Tales of the Dervishes
- First UK edition
- Author: Idries Shah
- Language: English
- Genre: Eastern philosophy and Sufism
- Publisher: Jonathan Cape
- Publication date: 1967
- Publication place: United Kingdom
- Media type: Print (Paperback & eBook).
- Pages: 248
- OCLC: 983317814
- Preceded by: The Exploits of the Incomparable Mulla Nasrudin

= Tales of the Dervishes =

Tales of the Dervishes by Idries Shah was first published in 1967, and re-published and made available online for free by The Idries Shah Foundation in October 2016.

==Summary==
Tales of the Dervishes is a collection of stories, parables, legends and fables gathered from
classical Sufi texts and oral sources spanning a period from the 7th to the 20th centuries. An author's postscript to each story offers a brief account of its provenance,
use and place in Sufi tradition.

==Reception==
The Islamic scholar James Kritzeck, reviewing Shah's Tales of the Dervishes in The Nation, said that it was "beautifully translated" and equipped "men and women to make good use of their lives." In an essay on dervish tales he also discusses at length the value of the stories in this book. The Stanford University professor Robert E. Ornstein, writing in Psychology Today, called the book "... a collection of diamonds ... incredibly well-crafted, multifaceted ... likely to endure in the manner of the Koran and the Bible." The Observer noted that the book "... challenges our intellectual assumptions at almost every point." Desmond Morris, in The World of Books (BBC), said that "For every decade we live, we will find another meaning in each story." The Sunday Times called it "An astonishingly generous and liberating book ... strikingly appropriate for our time and situation ... a jewel flung in the market-place."

Psychiatrist and author Arthur Deikman, in his book The Observing Self, uses tales from this work to illustrate the role of intuition in the human makeup and the idea that mysticism is an extension of natural psychological faculties.

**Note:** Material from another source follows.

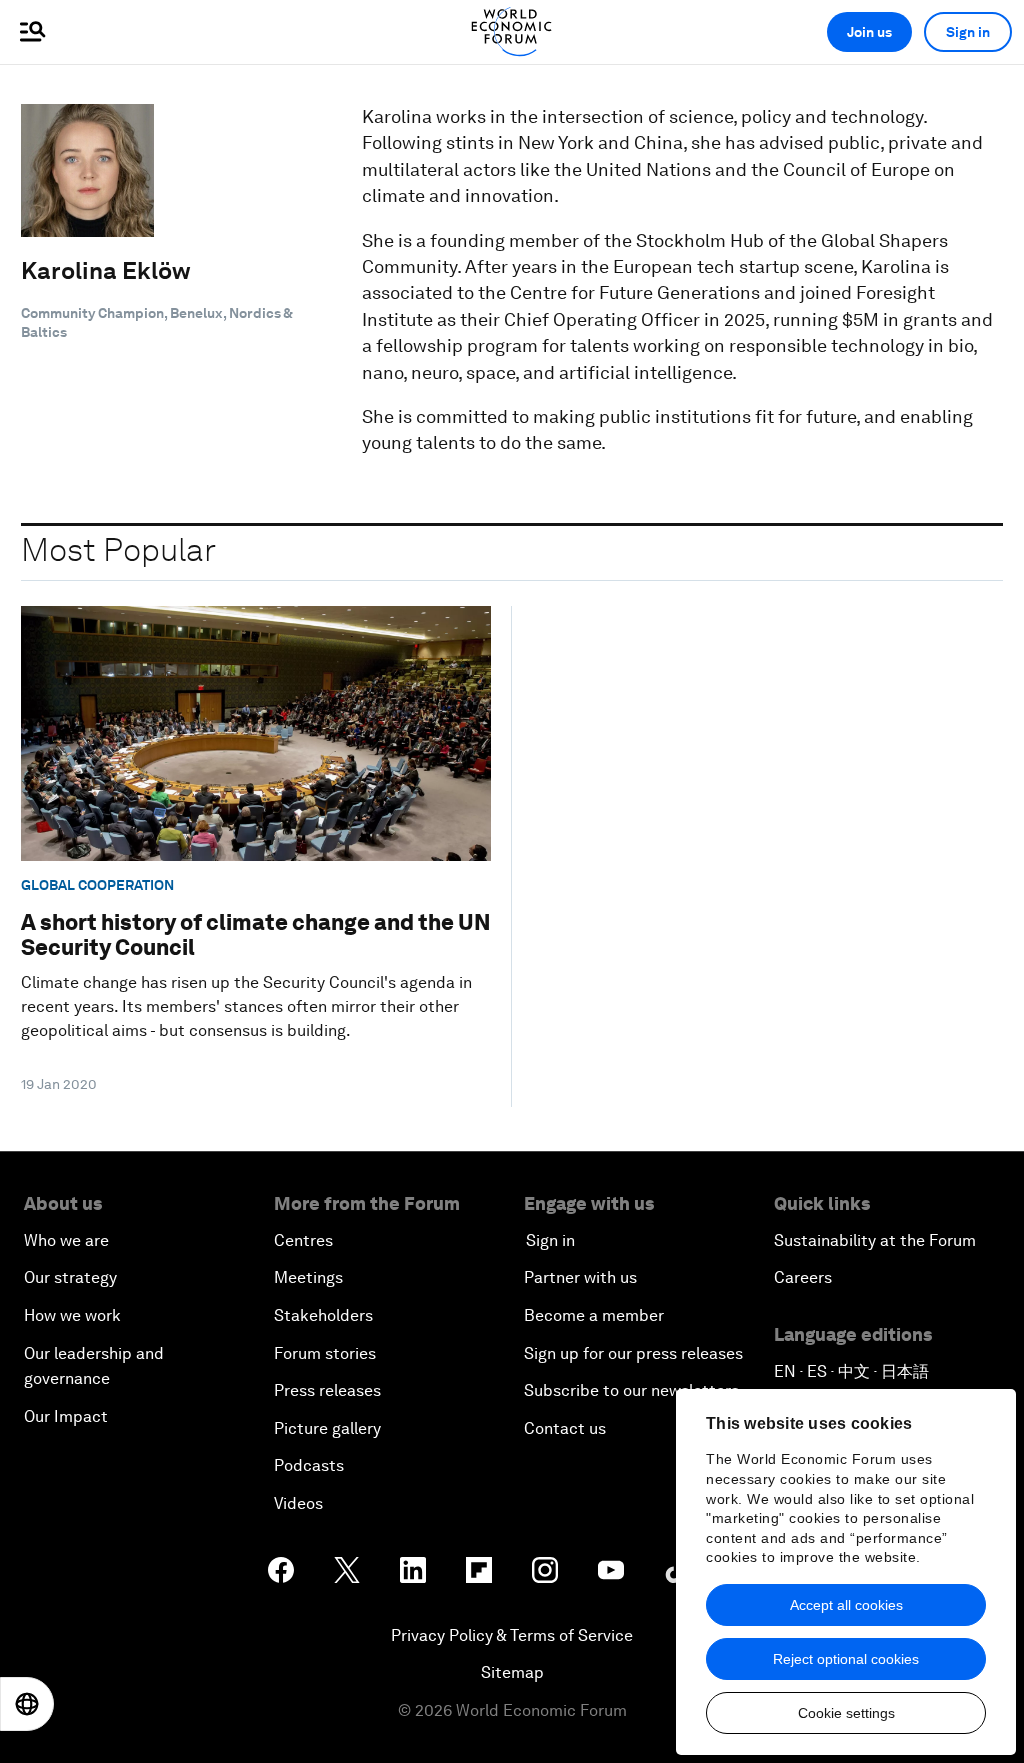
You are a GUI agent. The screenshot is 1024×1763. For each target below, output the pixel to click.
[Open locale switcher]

Philosopher of science and physicist Henri Bortoft used teaching tales from Shah's corpus as analogies of the habits of mind which prevented people from grasping the scientific method of Johann Wolfgang von Goethe. Bortoft's The Wholeness of Nature: Goethe's Way of Science includes stories from Tales of the Dervishes, The Exploits of the Incomparable Mullah Nasruddin and A Perfumed Scorpion.